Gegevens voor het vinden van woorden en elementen
-*-
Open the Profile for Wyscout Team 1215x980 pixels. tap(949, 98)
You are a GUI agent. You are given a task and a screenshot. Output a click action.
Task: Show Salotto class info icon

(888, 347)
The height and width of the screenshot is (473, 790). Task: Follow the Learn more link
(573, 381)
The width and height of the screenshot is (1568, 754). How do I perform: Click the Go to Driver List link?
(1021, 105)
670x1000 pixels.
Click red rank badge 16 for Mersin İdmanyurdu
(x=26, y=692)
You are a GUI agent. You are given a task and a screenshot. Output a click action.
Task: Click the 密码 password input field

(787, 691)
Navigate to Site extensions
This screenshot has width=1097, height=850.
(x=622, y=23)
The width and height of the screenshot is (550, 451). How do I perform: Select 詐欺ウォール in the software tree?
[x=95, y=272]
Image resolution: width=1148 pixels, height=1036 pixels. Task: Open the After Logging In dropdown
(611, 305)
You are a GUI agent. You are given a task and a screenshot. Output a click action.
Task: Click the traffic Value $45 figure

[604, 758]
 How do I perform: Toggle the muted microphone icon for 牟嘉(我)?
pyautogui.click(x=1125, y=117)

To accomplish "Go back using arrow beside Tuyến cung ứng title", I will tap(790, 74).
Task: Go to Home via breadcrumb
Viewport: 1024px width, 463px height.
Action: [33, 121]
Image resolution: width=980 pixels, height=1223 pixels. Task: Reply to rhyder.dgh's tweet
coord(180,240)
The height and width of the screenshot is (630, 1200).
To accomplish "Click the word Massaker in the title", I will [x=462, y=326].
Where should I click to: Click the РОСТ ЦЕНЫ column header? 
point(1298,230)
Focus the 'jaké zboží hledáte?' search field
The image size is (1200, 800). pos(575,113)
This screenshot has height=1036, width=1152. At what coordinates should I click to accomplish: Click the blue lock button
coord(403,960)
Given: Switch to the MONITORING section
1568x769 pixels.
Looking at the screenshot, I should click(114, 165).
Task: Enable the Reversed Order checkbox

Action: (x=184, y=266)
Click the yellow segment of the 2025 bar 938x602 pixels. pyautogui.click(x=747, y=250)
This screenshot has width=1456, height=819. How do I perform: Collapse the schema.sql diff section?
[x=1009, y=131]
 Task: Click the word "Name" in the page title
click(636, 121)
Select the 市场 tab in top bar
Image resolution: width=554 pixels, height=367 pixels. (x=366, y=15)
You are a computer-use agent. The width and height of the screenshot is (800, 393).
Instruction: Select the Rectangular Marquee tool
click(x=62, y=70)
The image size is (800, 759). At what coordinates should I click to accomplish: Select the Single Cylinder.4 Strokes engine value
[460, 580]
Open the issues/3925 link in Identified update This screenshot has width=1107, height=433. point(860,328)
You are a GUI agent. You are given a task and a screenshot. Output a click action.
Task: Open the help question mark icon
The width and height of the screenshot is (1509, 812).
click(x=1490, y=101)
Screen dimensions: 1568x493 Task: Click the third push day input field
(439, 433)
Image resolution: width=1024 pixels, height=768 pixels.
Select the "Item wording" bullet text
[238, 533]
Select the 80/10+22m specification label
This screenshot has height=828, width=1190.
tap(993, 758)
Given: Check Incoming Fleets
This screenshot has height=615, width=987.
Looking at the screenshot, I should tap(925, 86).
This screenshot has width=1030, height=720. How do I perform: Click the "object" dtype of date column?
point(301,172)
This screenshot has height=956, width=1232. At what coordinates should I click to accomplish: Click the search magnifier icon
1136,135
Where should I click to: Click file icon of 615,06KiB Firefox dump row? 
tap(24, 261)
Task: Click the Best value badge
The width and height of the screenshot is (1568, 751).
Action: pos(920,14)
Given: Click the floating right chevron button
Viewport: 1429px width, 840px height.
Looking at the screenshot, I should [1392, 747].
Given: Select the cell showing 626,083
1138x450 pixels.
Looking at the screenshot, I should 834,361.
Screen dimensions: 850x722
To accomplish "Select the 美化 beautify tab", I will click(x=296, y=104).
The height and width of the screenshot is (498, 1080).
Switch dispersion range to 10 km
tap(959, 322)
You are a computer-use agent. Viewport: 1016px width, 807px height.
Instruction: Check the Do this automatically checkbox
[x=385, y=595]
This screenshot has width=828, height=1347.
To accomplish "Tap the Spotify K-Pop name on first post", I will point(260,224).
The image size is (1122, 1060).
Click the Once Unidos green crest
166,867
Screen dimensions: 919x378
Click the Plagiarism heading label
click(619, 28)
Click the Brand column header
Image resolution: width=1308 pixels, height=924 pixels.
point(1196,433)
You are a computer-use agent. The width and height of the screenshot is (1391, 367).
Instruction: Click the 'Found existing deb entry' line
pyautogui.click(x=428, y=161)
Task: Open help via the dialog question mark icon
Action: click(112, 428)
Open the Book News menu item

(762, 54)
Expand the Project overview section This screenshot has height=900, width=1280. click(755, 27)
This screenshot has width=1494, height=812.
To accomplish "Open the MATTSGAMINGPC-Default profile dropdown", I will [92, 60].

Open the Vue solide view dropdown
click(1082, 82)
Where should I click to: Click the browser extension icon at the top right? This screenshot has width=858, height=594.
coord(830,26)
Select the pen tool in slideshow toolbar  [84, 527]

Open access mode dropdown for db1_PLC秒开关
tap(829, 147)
-*-
▶ **Taakinstructies**: Schrijf uit de bovenstaande gegevens de regels letterlijk over, beginnend bij de regel met "This screenshot has height=1036, width=1152." en eindigend bij de regel met "click(636, 121)". Beide regels horen erbij.

▶ **Antwoord op taak**:
This screenshot has height=1036, width=1152. At what coordinates should I click to accomplish: Click the blue lock button
coord(403,960)
Given: Switch to the MONITORING section
1568x769 pixels.
Looking at the screenshot, I should click(114, 165).
Task: Enable the Reversed Order checkbox

Action: (x=184, y=266)
Click the yellow segment of the 2025 bar 938x602 pixels. pyautogui.click(x=747, y=250)
This screenshot has width=1456, height=819. How do I perform: Collapse the schema.sql diff section?
[x=1009, y=131]
 Task: Click the word "Name" in the page title
click(636, 121)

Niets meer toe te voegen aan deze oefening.